A evolução tecnológica é uma realidade inegável e está a transformar também o campo das profissões. Segundo o Fórum Económico Mundial, até 2030, muitas das competências que hoje os trabalhadores possuem e trazem para as empresas já terão mudado. Vários estudos apontam que 75% a 85% das profissões que serão mais requisitadas até ao final da próxima década ainda não existem. A chave está, por isso, na formação. Para a manager da Michael Page, este é um ponto que deve ser levado muito a sério não apenas pelos departamentos de recursos humanos, mas também pelas lideranças e pelos próprios colaboradores. “Tem de haver uma consciencialização dos benefícios tanto da tecnologia como da formação inerente, que devem ser encarados como vantagens não só para a empresa como para as pessoas, que devem ser envolvidas nos processos desde o primeiro momento, particularmente as mais resistentes à mudança, para que tudo seja encarado como natural”, sublinha Carolina Leite, que considera a comunicação outro fator-chave para o sucesso da transição: “As dúvidas ainda são muitas e há todo um trabalho pela frente no sentido de clarificar o papel da evolução dos meios tecnológicos na vida das empresas e das pessoas”.

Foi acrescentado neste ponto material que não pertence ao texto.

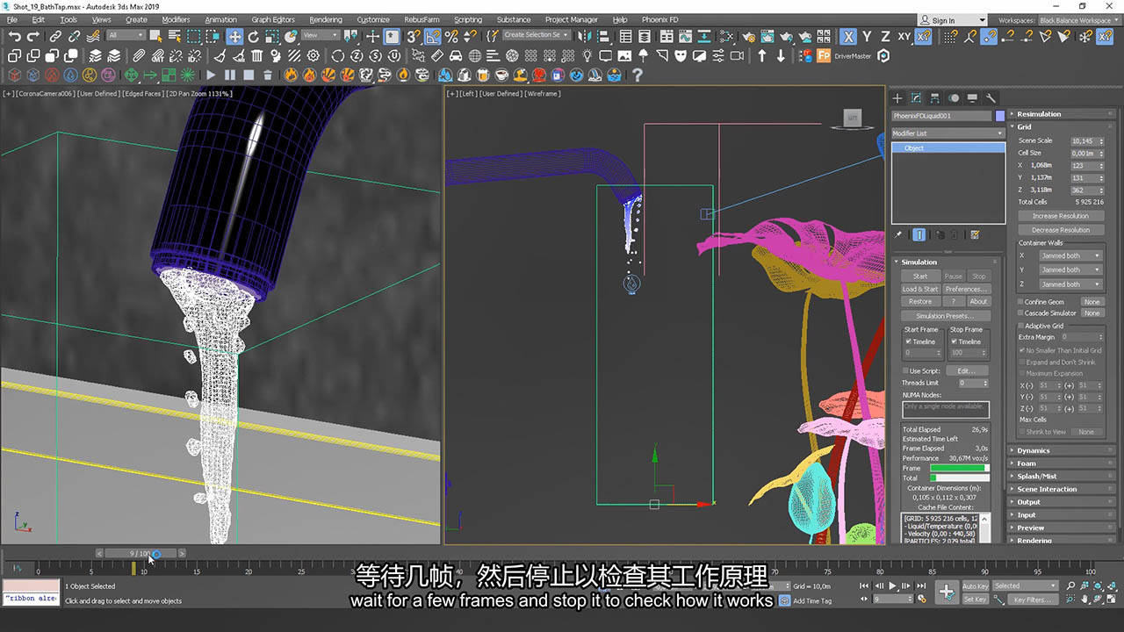Select the Move tool in toolbar
The height and width of the screenshot is (632, 1124).
234,36
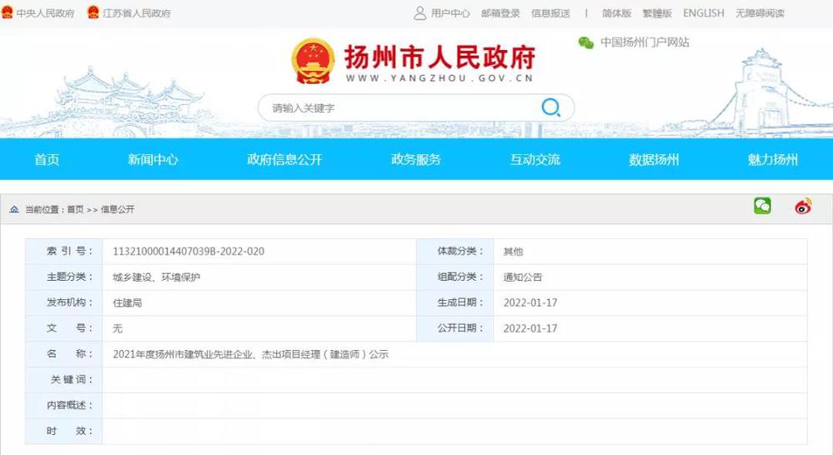Image resolution: width=833 pixels, height=455 pixels.
Task: Click the breadcrumb home icon
Action: coord(14,209)
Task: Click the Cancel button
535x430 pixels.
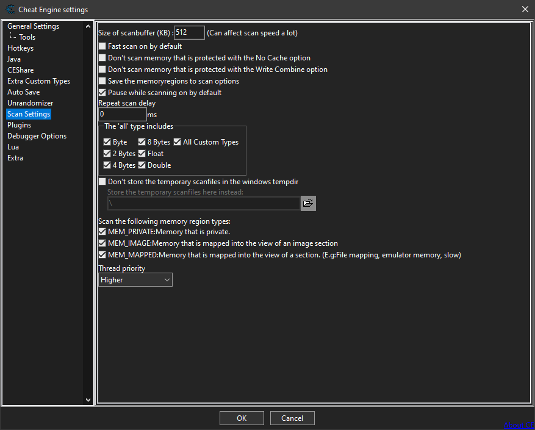Action: pyautogui.click(x=292, y=418)
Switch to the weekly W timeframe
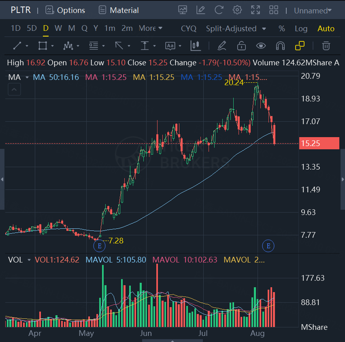The image size is (345, 342). 58,28
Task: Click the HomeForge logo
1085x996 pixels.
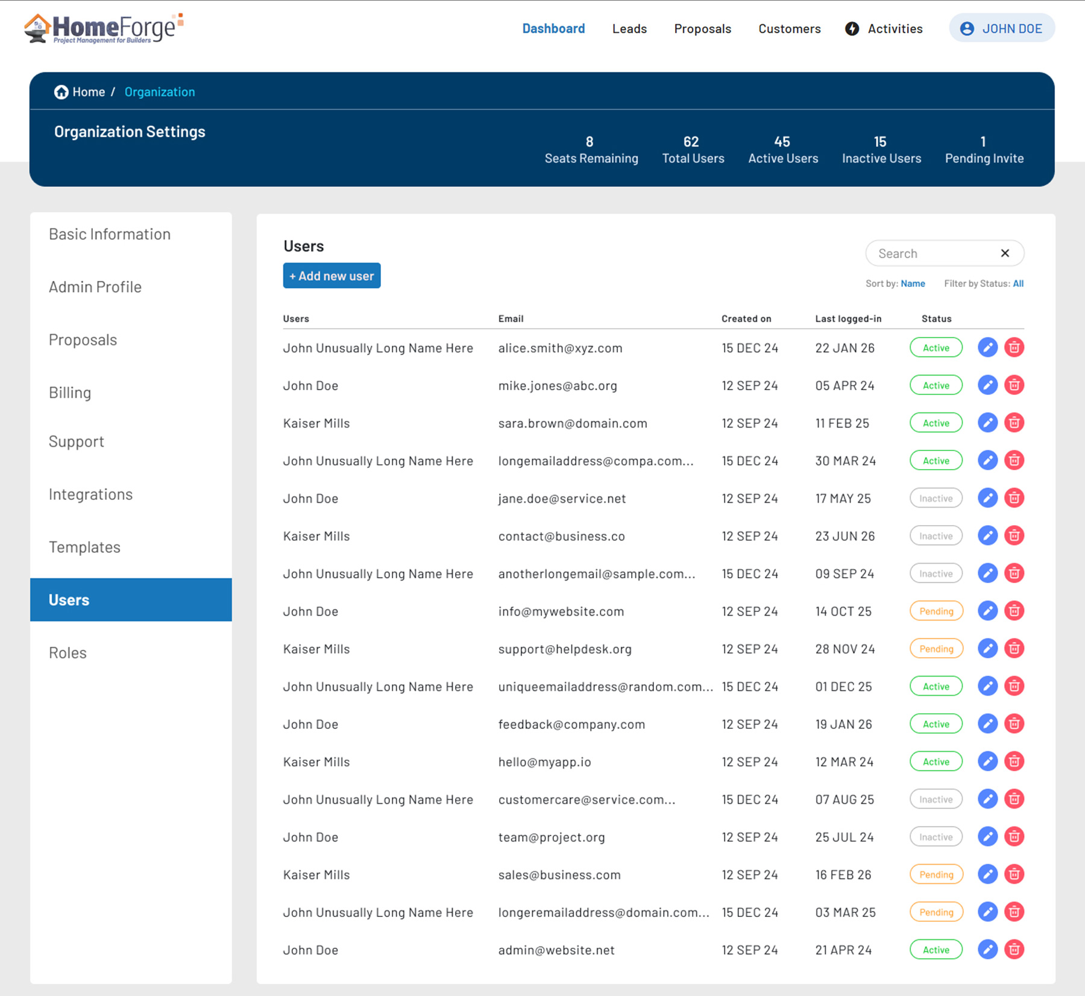Action: pos(104,28)
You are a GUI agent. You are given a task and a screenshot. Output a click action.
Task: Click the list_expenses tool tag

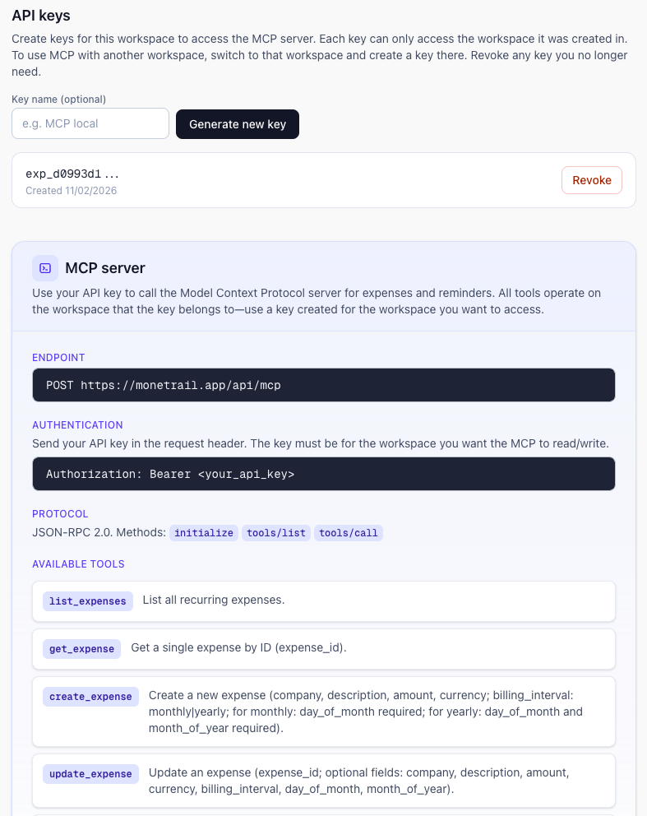click(x=88, y=601)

"Muitos pensam que têm tempo mas quem tem esta perspetiva não está a ver bem os sinais dos tempos, pois existem outros players no mercado ou a entrar nele que apresentam propostas de valor assentes no digital e que estão a conquistá-lo.”

João Moreira

Administrador da NOS Comunicações

João Moreira também evidencia a questão da literacia digital como um fator crítico para o sucesso da transformação digital que está a ocorrer, mas, no seu ponto de vista, a maior barreira é psicológica e está do lado dos empresários: “Muitos pensam que têm tempo mas quem tem esta perspetiva não está a ver bem os sinais dos tempos, pois existem outros players no mercado ou a entrar nele que apresentam propostas de valor assentes no digital e que estão a conquistá-lo”. Cabe aos gestores, que conhecem a sua empresa como ninguém, avaliar as oportunidades e as necessidades.

Para apoiá-los, estão empresas que tratam a tecnologia por “tu” e que por isso têm a capacidade de ajudar a encontrar as melhores soluções que possam acrescentar valor às organizações. “O nosso papel neste momento é pedagógico de apoio à decisão. Partilhamos o conhecimento que tempos sobre a tecnologia, partilhamos os casos já conhecidos de aplicação dessa tecnologia e disponibilizarmo-nos para fazermos uma avaliação do investimento que é necessário e do respetivo retorno em termos de eficiência e rentabilidade”, remata o responsável da NOS Comunicações.